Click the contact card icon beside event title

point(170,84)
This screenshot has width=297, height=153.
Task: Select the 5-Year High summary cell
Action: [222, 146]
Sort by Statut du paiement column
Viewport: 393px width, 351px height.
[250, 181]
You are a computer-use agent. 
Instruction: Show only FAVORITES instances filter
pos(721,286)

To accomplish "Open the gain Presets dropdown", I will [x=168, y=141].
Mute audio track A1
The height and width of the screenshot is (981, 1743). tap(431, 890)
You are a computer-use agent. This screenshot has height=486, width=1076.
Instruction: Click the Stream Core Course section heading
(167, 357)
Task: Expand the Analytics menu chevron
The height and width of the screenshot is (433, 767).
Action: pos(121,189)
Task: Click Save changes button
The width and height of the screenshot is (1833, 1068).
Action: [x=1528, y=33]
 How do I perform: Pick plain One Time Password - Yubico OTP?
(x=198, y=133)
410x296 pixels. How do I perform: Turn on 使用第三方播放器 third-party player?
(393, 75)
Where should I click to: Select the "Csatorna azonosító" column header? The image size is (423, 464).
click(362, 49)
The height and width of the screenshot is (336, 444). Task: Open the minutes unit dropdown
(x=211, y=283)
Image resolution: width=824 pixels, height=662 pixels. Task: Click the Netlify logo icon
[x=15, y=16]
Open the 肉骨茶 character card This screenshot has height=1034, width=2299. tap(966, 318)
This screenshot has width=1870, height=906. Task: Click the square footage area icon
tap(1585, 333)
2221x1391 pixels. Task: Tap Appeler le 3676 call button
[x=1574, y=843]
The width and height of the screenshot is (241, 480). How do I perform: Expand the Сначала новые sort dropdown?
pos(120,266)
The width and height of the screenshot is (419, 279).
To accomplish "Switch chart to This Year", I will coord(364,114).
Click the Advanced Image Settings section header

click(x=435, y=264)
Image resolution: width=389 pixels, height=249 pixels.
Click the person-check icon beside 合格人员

- _Exercise task_:
Swap every "Instruction" in the records above for "Goal" and write them all out again. Keep everything else unchanged.

- _Task result_:
Click the contact card icon beside event title

point(170,84)
This screenshot has width=297, height=153.
Task: Select the 5-Year High summary cell
Action: [222, 146]
Sort by Statut du paiement column
Viewport: 393px width, 351px height.
[250, 181]
You are a computer-use agent. 
Goal: Show only FAVORITES instances filter
pos(721,286)

To accomplish "Open the gain Presets dropdown", I will [x=168, y=141].
Mute audio track A1
The height and width of the screenshot is (981, 1743). tap(431, 890)
You are a computer-use agent. This screenshot has height=486, width=1076.
Goal: Click the Stream Core Course section heading
(167, 357)
Task: Expand the Analytics menu chevron
The height and width of the screenshot is (433, 767).
Action: pos(121,189)
Task: Click Save changes button
The width and height of the screenshot is (1833, 1068).
Action: [x=1528, y=33]
 How do I perform: Pick plain One Time Password - Yubico OTP?
(x=198, y=133)
410x296 pixels. How do I perform: Turn on 使用第三方播放器 third-party player?
(393, 75)
Where should I click to: Select the "Csatorna azonosító" column header? The image size is (423, 464).
click(362, 49)
The height and width of the screenshot is (336, 444). Task: Open the minutes unit dropdown
(x=211, y=283)
Image resolution: width=824 pixels, height=662 pixels. Task: Click the Netlify logo icon
[x=15, y=16]
Open the 肉骨茶 character card This screenshot has height=1034, width=2299. tap(966, 318)
This screenshot has width=1870, height=906. Task: Click the square footage area icon
tap(1585, 333)
2221x1391 pixels. Task: Tap Appeler le 3676 call button
[x=1574, y=843]
The width and height of the screenshot is (241, 480). How do I perform: Expand the Сначала новые sort dropdown?
pos(120,266)
The width and height of the screenshot is (419, 279).
To accomplish "Switch chart to This Year", I will coord(364,114).
Click the Advanced Image Settings section header

click(x=435, y=264)
Image resolution: width=389 pixels, height=249 pixels.
Click the person-check icon beside 合格人员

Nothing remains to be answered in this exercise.